• **GIVEN INFORMATION**
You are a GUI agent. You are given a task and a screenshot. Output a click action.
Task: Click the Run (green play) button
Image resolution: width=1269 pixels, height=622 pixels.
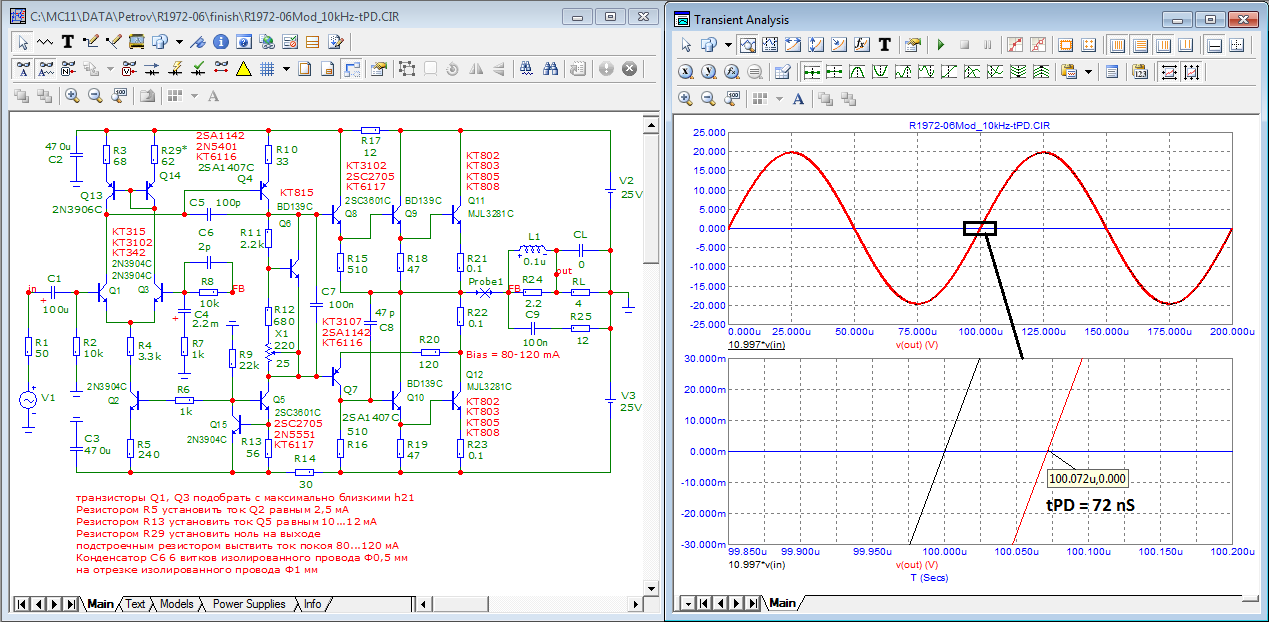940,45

* * *

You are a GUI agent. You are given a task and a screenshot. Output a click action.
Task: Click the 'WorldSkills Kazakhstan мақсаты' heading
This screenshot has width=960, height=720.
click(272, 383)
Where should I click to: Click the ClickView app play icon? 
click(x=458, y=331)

==

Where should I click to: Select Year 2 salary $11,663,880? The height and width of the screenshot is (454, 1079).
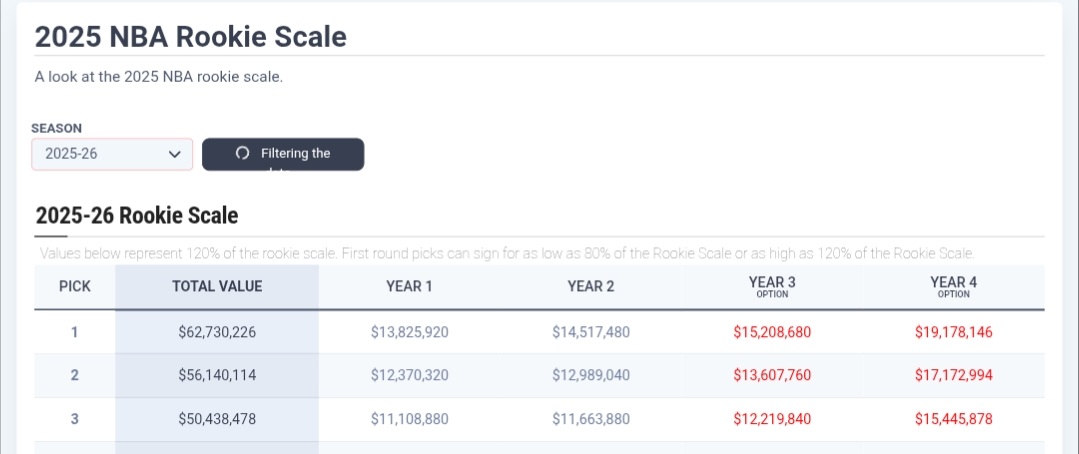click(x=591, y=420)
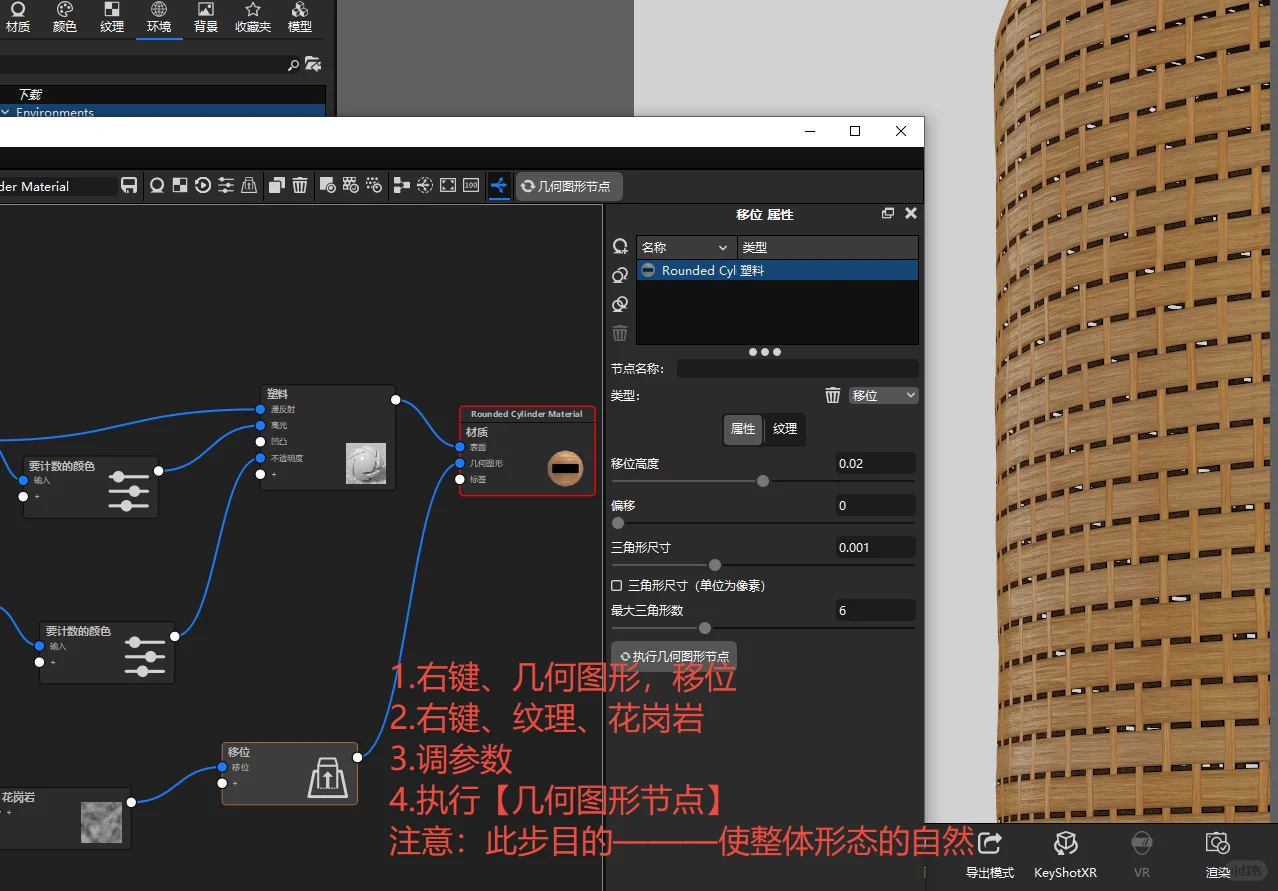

• **YOUR GOAL**
Pull out every line of the listing above that contains the word "play".

• **ANSWER TO THE TASK**
Task: Click the Run (green play) button
Where should I click to: Click the ClickView app play icon? 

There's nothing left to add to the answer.